Selected extract:
Which is worse: Threatening to grab someone by the pussy or forcing someone to carry and give birth to a baby that is the result of rape? Which is worse: Popping a Tic Tac in preparation for forced extramarital kissing with a stranger or actively discouraging women’s full participation in the workforce? The answer is: None of these is worse; they are all of a kind. The view of women as yours to control via political power, star power, or simply patriarchal power, is what Republicans — not just Trump, but lots of Republicans — have been doing for years as they work to reduce reproductive-rights access and reinstall women in early marriage and traditional hetero homes where their competitive, independent, threatening power might be better contained.

And — as the Republican indifference to Trump’s assertion that innocent African-Americans should be subject to a de facto lynching earlier the same day as the released tapes that created a crisis within the party indicates — it’s worth noting the Republicans who un-endorsed Trump or re-worded their endorsements of Trump were perfectly OK with his white nationalism and authoritarianism before the recordings of the Yukking It Up About My History Sexual Assault With One of the Idiot Bush Sons Hour tapes surfaced:

Hours before we learned of Trump’s boasts about grabbing women “by the pussy,” the Republican nominee affirmed his false belief that the Central Park 5—five teenagers, four of them black and one Latino, convicted on charges of attacking and raping a 28-year-old white woman, all five since exonerated by DNA evidence—were guilty.* “They admitted they were guilty,” Trump said. “The police doing the original investigation say they were guilty. The fact that that case was settled with so much evidence against them is outrageous. And the woman, so badly injured, will never be the same.”

The same Republican leaders who rushed to condemn Trump for his remarks on a hot mic were silent about his continued attacks on these men, which stretch back to the original event in 1989, when he placed an incendiary ad in New York City newspapers against the then-teenagers. “Bring back the death penalty. Bring back our police!” said Trump. “[M]uggers and murderers … should be forced to suffer and, when they kill, they should be executed for their crimes. They must serve as examples so that others will think long and hard before committing a crime or an act of violence.”

Republicans didn’t say anything because Trump wasn’t attacking Republicans. The ground didn’t shift for the GOP nominee until he did. His “grab them by the pussy” comments don’t just threaten his own bid at the White House; they threaten the whole Republican political apparatus. They undermine party enthusiasm. They give millions of Republican-voting women a reason to stay home. And what happens if they do? Suddenly, the House and Senate are at risk. Suddenly, Paul Ryan and Mitch McConnell are leaders of a minority party.

Somehow, Republicans began to discover that Trump was violating their alleged principles when his bigotry took a specific form that was inconsistent with their federal electoral viability. It is truly the party of Paul Ryan.

Dataset content:
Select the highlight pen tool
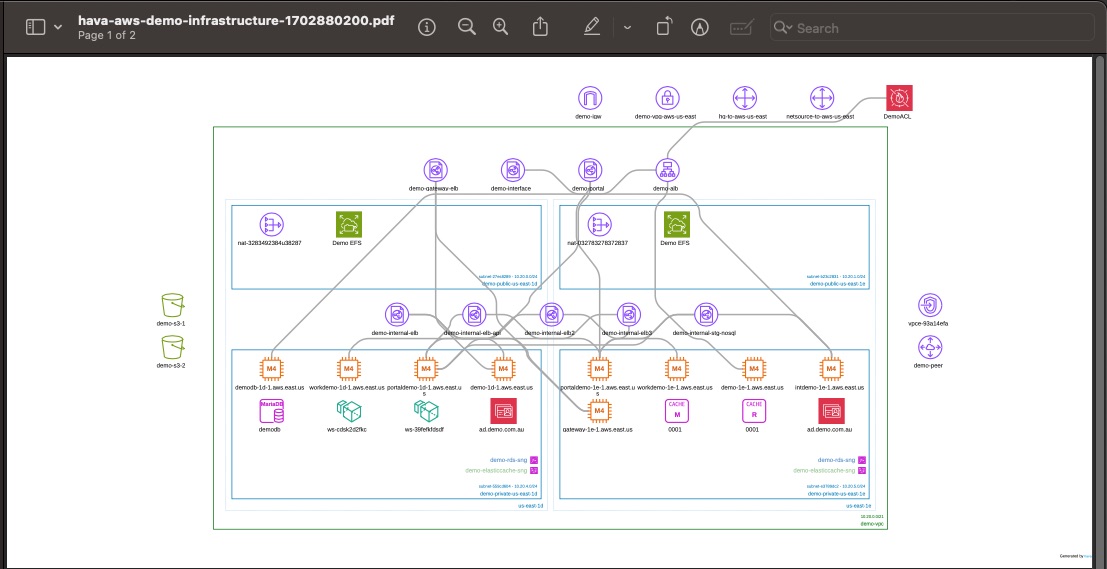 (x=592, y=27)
* * *
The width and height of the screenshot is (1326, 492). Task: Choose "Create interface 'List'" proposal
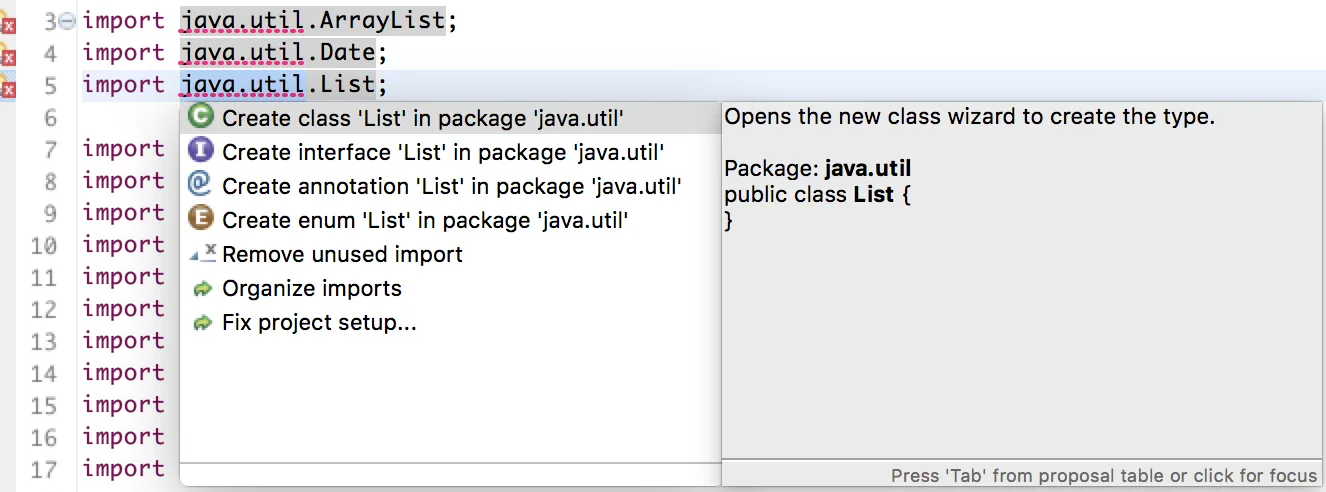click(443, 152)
* * *
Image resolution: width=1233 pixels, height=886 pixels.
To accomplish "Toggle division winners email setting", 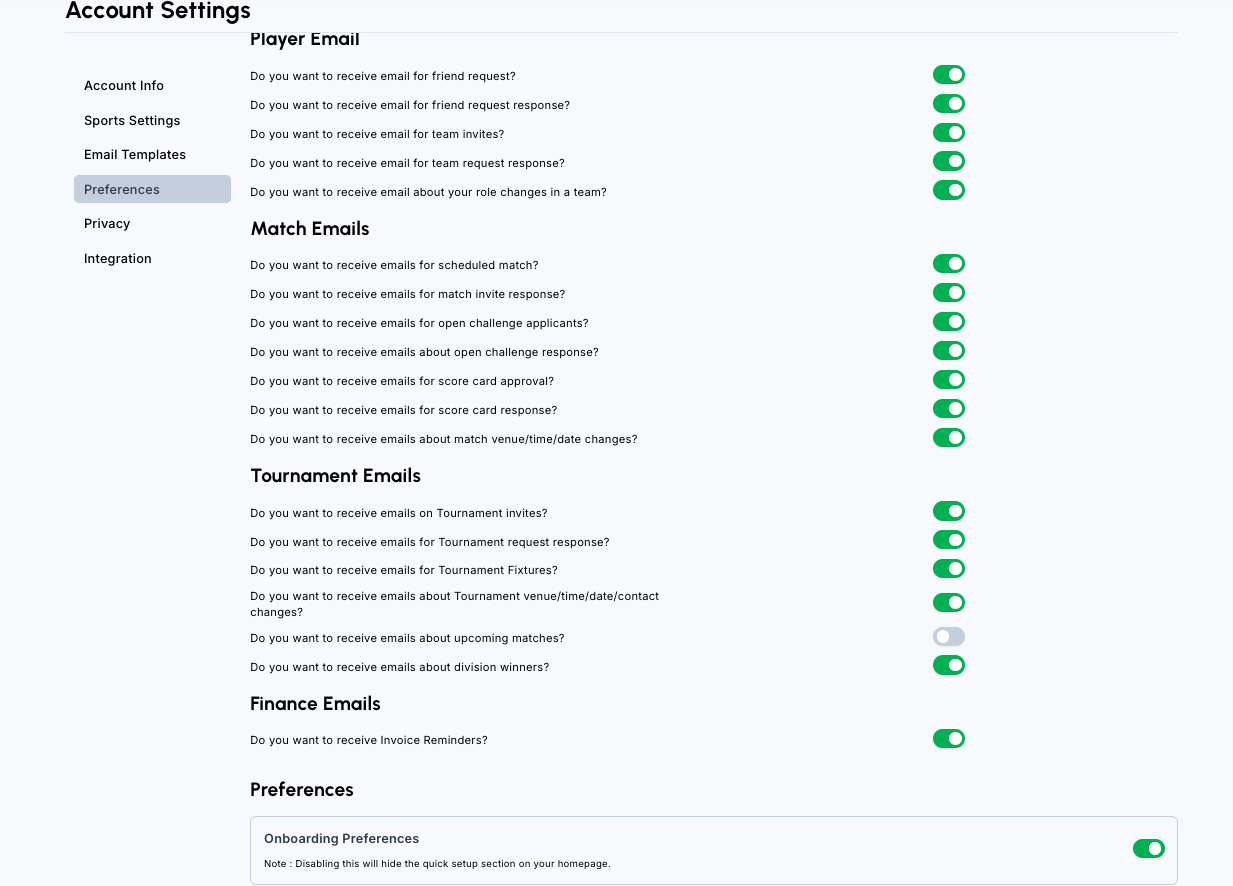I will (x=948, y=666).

Instructions to follow: In the commentary on Trump and the Republican Party, rewrite the text from "Republicans didn’t say" up to and including "of Paul Ryan.", changing "White House" to "presidency".

Problem solution:
Republicans didn’t say anything because Trump wasn’t attacking Republicans. The ground didn’t shift for the GOP nominee until he did. His “grab them by the pussy” comments don’t just threaten his own bid at the presidency; they threaten the whole Republican political apparatus. They undermine party enthusiasm. They give millions of Republican-voting women a reason to stay home. And what happens if they do? Suddenly, the House and Senate are at risk. Suddenly, Paul Ryan and Mitch McConnell are leaders of a minority party.

Somehow, Republicans began to discover that Trump was violating their alleged principles when his bigotry took a specific form that was inconsistent with their federal electoral viability. It is truly the party of Paul Ryan.